First don't have a copy of the book "My Week Beats Your Year".
Anyway did some searching about Tobler's 1971/72 interview [originally planned for Zigzag]

Zigzag wasn't published between 1971.Dec [#24] and 1972.Aug or Oct [#25] - info from http://www.45worlds.com/magazine/issue/zigzag-25uk and beatchapter.com
In Zigzag #25 [1972.Aug or Oct] is a cartoon "I'm Waiting For The Man" by Nigel Trevena [republished in his 1973 book "Lou Reed and the Velvets"]
So if Tobler's 1971/72 interview is published at all, it most likely is in another publication; note that in his 1973 book Trevena thanks first of all "John Tobler at Zigzag" [!].

info from https://www.rocksbackpages.com/Library/ ... lishedDate
Tobler's pieces were first of all published in Zigzag, only after 1972.Oct some started to appear in Let It Rock [UK, 1972-1975]

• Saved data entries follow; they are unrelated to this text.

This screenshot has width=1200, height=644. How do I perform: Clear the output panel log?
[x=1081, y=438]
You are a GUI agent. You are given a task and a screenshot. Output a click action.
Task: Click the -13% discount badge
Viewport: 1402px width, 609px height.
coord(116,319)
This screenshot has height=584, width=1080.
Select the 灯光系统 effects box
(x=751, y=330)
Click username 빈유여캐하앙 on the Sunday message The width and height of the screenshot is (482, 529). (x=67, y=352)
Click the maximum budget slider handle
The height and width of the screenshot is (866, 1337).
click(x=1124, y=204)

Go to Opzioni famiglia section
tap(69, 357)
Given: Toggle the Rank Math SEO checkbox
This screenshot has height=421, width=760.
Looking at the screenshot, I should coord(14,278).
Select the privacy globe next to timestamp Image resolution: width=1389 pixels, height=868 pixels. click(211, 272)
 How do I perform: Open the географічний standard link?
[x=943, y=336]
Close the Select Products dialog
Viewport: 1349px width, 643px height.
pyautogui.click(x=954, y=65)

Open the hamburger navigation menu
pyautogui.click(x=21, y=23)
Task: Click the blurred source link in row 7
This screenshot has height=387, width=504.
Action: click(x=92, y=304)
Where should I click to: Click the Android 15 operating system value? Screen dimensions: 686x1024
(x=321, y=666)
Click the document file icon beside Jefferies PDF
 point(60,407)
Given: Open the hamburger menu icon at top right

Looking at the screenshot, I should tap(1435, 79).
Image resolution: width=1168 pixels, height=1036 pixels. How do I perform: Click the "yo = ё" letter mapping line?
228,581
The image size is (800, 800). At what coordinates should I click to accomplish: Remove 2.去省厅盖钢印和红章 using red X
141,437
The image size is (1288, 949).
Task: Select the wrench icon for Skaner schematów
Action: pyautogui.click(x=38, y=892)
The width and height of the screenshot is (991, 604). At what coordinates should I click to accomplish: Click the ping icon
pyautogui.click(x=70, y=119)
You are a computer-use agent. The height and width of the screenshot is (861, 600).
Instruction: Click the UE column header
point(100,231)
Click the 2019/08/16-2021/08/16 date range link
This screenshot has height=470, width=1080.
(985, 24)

For Tobler writing in Zigzag seems to have been a hobby next to his fulltime [?] job at the IT department of a bank. At Zigzag he also did advertising, meaning mostly contacting record labels, so he sure had very good contacts there. Therefore if his interview wasn't published, it could be that he
--gave/sold a copy of his tape to Reed's label and/or management, who then later might have send it around as a sort of promo material
--gave a copy to other music writers, with whom he was in good contact and may be exchanged more info/tapes/etc. with

The full [?] interview was available at bootblogger-lyoko.blogspot.com/2011/05/lou-reed-interview-with-john-h-tobler.html
A copy is since 2022.Feb.16 available at doomandgloomfromthetomb.tumblr.com/post/676357233843568640/lou-reed-zigzag-magazine-conversation-with-john
Only on tracknr.01 "The Pickwick years and the Velvet Underground" [6:49] Reed speaks about his PW years:

Tobler: I'd be much more interested in you being a songwriter in a hit factory...
Reed: You mean when as I was working as a songwriter?
Tobler: Just at Pickwick right?
Reed [sounding surprised]: Yeah, right, right...
Tobler: Eh...
Reed: We just churned songs out. That's all... [explaining the operation of Pickwick*]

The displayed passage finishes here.